RGB-Th-bench: A dense benchmark for visual-thermal understanding of vision language models

Abstract

Recent advancements in Vision-Language Models (VLMs) have demonstrated their potential to tackle complex multimodal tasks. However, the performance of VLMs on RGB-thermal image pairs remains underexplored, despite the growing need for robust multimodal understanding in domains such as heat loss detection, anomaly detection, and risk assessment. To address this gap, we introduce RGB-Th-Bench, a novel benchmark designed to evaluate VLM capabilities on RGB-thermal paired data comprehensively. The benchmark includes over 1,800 expertly curated Yes/No questions spanning 16 skill dimensions, with a dual accuracy metric framework—question-level accuracy (QAcc) and skill-level accuracy (SAcc)—to rigorously assess performance. Evaluation of two state-of-the-art open-source VLMs on RGB-Th-Bench reveals significant challenges in comprehending RGB-thermal data. The highest QAcc and SAcc achieved were below 60 percent and 9 percent, respectively, underscoring the complexity of RGB-thermal understanding. The results show that the lack of large-scale application-specific and expert-annotated thermal-caption-pair datasets in pre-training is the most likely reason of the observed performance gap. Performance varied significantly across skill dimensions due to differences in task complexity and training data composition. Skills such as scene understanding and object presence, which align closely with pre-training data, exhibited stronger results, while more complex skills with less annotation, such as instance spatial relations and instance interaction, demonstrated notable gaps.
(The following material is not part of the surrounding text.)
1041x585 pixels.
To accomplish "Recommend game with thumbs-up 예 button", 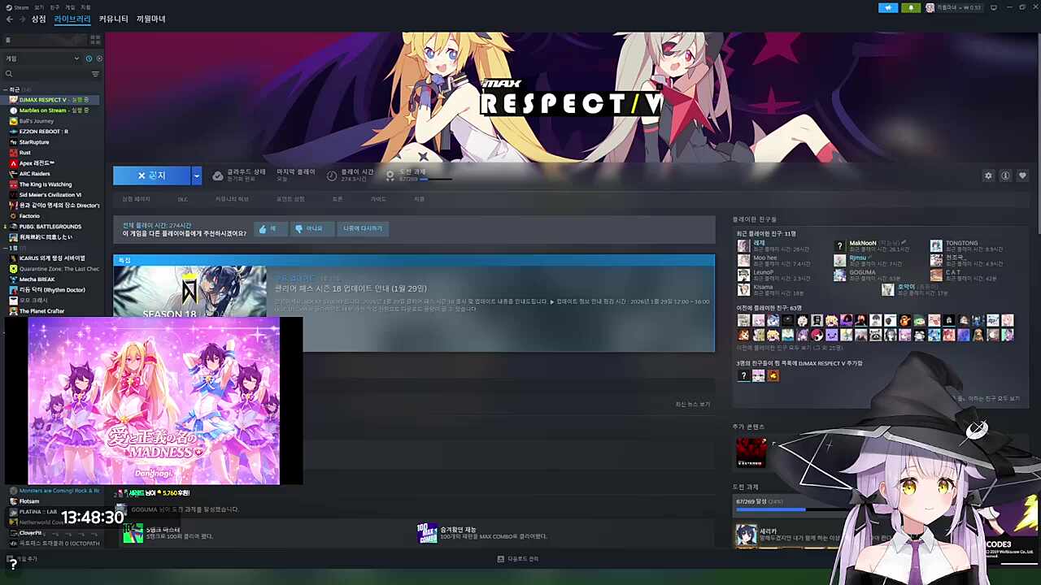I will 268,229.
Importantly, the stricter skill-level accuracy metric (SAcc) revealed additional weaknesses, particularly in scenarios with adversarial question structures. Finally, our experiments indicate that the tested VLMs exhibit excellent instruction-following behavior, strictly adhering to Yes/No response formats with precise alignment. These findings highlight the need for substantial advancements before VLMs can effectively act as multimodal agents in such applications, and provide valuable insights into current VLM limitations and pave the way for future research to improve performance in RGB-thermal multimodal understanding.